In this paper, we studied that construct the exact solutions and the approximate analytic solutions of NLPDE by using the Lie symmetry, the extended tanh method and the homotopy perturbation method. Specifically, we have constructed the abundant exact travelling wave solutions and approximate analytic solutions of the (2 + 1)-dimensional KP equation by using the above-mentioned three methods and obtained the high-precision approximate solutions by error analysis.

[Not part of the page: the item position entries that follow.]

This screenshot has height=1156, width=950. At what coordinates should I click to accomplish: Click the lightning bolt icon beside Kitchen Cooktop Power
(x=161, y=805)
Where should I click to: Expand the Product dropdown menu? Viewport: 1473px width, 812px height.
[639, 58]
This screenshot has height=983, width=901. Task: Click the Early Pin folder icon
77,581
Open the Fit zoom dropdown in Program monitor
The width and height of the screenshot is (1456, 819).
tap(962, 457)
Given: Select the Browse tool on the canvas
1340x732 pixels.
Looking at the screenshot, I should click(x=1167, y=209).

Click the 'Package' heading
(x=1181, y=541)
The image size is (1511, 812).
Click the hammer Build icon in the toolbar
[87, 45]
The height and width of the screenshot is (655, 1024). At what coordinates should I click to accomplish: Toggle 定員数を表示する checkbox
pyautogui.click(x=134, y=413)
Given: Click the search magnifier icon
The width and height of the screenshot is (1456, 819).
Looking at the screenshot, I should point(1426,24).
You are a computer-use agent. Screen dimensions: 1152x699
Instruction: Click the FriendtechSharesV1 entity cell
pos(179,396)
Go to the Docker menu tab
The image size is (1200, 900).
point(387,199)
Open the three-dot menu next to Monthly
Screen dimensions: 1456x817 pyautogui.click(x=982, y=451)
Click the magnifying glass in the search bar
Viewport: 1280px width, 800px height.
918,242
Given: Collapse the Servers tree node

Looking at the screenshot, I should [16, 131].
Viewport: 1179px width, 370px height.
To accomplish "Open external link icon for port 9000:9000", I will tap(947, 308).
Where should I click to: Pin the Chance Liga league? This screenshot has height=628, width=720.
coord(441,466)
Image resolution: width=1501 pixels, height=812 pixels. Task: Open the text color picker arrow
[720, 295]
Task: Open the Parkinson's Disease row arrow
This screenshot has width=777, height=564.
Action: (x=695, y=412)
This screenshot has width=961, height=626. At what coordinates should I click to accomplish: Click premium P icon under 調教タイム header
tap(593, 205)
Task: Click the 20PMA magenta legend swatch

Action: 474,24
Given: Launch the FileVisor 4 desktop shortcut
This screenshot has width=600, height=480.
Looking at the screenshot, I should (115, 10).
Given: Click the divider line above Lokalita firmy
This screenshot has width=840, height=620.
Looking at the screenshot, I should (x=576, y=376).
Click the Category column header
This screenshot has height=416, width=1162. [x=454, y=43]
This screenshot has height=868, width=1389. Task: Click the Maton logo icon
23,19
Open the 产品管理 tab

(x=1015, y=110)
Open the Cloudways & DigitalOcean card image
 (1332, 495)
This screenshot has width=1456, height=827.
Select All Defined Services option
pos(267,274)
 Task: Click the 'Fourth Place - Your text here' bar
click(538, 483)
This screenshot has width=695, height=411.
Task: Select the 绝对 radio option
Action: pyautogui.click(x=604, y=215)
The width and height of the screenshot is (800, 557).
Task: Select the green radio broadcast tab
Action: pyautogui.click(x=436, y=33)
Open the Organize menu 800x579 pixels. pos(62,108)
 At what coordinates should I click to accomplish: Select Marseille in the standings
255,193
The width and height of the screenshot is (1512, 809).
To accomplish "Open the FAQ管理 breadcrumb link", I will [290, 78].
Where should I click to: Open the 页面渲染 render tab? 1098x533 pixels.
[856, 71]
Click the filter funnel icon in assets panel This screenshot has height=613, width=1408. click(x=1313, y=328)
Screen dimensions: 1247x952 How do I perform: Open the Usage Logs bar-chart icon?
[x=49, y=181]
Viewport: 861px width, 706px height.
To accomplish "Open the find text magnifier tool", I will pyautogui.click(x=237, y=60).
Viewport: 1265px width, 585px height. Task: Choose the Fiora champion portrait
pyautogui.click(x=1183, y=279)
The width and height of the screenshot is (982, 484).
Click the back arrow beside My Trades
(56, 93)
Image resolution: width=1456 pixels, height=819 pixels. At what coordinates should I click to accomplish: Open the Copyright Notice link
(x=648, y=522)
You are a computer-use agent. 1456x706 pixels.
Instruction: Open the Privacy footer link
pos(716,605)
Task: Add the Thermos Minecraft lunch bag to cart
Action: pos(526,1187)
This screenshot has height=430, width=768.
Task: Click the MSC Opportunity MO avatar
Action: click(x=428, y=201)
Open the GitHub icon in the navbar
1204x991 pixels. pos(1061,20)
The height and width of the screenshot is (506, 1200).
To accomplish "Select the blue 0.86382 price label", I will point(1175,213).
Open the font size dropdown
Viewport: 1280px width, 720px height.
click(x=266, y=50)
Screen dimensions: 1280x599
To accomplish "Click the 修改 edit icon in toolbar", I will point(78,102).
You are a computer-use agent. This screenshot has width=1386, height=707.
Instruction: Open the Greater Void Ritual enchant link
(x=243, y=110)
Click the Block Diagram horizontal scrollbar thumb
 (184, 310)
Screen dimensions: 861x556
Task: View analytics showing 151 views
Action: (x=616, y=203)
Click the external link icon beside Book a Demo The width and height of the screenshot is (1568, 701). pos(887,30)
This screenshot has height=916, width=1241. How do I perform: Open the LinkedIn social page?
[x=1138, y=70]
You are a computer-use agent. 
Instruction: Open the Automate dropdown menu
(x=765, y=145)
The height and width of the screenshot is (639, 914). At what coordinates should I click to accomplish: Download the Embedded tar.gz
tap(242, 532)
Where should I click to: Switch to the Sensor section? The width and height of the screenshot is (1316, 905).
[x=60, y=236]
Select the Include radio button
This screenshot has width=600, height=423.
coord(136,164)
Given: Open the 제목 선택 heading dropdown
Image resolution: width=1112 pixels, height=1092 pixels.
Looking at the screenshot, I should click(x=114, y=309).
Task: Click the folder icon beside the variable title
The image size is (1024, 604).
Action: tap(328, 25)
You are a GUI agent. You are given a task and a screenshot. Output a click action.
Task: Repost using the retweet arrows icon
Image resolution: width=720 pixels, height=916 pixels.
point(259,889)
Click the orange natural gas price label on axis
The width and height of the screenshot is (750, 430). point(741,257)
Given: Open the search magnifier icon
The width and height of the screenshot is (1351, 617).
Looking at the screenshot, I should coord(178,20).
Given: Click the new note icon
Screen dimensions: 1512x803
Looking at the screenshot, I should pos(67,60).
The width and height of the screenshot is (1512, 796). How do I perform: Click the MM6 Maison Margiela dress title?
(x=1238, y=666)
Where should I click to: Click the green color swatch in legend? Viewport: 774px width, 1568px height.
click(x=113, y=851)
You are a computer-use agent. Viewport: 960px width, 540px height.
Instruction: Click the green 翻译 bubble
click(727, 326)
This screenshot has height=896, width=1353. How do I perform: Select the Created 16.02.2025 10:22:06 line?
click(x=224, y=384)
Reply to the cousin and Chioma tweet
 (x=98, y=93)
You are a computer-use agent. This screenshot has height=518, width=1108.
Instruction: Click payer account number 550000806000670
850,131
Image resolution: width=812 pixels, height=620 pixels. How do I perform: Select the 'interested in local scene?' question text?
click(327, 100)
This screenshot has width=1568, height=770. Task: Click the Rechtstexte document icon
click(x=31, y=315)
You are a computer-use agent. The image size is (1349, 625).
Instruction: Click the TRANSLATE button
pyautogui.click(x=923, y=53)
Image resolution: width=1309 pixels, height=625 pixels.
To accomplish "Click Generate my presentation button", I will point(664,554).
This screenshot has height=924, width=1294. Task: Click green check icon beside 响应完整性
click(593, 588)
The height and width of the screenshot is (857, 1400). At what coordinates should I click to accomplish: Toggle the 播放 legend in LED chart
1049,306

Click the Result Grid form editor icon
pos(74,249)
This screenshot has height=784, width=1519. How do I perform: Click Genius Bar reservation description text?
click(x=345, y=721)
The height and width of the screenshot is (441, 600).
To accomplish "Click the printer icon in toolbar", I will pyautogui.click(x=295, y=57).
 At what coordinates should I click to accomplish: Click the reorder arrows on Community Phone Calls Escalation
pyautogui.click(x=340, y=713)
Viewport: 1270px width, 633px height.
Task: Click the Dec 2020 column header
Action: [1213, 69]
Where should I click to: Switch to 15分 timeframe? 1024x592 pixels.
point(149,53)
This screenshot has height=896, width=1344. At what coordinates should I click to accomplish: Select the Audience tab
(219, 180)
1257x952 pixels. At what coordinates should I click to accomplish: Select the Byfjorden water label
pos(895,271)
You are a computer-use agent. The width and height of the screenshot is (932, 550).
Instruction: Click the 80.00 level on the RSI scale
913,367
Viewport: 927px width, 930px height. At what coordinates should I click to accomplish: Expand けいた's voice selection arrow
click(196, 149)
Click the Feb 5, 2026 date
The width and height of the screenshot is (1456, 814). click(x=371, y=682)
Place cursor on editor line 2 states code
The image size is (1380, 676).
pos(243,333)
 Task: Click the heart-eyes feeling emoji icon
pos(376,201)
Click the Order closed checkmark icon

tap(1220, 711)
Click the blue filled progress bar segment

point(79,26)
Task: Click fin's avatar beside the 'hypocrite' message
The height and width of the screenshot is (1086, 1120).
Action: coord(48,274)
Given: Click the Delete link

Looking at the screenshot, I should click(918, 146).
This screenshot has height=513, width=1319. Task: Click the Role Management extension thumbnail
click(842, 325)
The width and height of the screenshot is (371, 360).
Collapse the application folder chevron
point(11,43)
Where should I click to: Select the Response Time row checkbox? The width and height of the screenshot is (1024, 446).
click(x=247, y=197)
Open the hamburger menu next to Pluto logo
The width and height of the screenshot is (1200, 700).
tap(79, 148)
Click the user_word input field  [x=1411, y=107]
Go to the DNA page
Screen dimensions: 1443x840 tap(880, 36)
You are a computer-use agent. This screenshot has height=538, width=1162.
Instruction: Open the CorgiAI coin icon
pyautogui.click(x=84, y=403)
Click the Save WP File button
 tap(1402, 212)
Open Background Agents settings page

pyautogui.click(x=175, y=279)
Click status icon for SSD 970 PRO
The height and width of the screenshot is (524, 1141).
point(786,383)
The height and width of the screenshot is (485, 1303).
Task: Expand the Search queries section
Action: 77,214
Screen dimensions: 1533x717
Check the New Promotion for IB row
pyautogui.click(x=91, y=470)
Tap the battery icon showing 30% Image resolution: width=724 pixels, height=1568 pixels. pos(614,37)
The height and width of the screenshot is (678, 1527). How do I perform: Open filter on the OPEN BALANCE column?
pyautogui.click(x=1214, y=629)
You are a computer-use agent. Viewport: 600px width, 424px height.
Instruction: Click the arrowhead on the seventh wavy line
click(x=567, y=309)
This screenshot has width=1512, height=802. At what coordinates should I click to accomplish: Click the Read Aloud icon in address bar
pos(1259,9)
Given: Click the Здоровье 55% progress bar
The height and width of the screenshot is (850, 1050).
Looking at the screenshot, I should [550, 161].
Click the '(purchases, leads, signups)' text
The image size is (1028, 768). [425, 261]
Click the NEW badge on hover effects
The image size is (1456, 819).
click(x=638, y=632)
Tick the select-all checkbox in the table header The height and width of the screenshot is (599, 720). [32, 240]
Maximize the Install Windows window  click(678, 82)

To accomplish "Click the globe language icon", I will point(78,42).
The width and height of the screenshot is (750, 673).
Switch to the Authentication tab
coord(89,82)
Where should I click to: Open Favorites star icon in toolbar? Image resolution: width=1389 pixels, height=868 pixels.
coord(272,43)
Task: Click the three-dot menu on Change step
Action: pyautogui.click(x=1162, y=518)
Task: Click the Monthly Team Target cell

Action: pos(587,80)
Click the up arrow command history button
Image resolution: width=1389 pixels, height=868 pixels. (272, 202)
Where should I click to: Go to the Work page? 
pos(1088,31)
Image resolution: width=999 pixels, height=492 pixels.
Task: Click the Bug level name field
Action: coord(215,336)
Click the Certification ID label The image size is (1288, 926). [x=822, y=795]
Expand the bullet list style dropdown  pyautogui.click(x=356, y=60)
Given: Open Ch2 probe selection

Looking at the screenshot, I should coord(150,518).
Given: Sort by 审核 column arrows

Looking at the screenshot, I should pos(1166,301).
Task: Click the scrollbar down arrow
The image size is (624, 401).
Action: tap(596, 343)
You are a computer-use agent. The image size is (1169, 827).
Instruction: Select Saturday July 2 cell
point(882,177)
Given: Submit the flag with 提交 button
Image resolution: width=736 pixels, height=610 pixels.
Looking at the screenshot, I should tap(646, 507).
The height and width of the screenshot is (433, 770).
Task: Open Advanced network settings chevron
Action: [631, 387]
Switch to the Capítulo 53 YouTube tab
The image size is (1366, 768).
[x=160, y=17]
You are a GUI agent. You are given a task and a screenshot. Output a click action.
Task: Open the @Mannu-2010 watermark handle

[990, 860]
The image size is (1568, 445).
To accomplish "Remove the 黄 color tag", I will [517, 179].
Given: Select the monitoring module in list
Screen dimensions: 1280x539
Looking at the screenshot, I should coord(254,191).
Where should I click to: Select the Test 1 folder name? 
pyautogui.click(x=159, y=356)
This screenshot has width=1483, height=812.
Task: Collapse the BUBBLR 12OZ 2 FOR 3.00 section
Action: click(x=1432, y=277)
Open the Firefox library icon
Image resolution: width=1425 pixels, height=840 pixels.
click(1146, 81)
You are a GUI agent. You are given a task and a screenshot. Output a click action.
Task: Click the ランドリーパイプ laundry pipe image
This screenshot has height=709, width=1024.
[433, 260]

Lie symmetry, the extended tanh method and the homotopy perturbation method are effective methods which applied to solve PDEs. Hence, comprehensive use of them will advance their availability. The Wu-differential characteristic set algorithm is a key factor which influence the calculating the symmetry of PDEs. At present, combining the Wu-differential characteristic set algorithm, symmetry method and others to solve NLPDE has been regarded as a hot research topic and widened the application of symmetry and the Wu-differential characteristic set algorithm. This investigation is valuable in advanced research and development.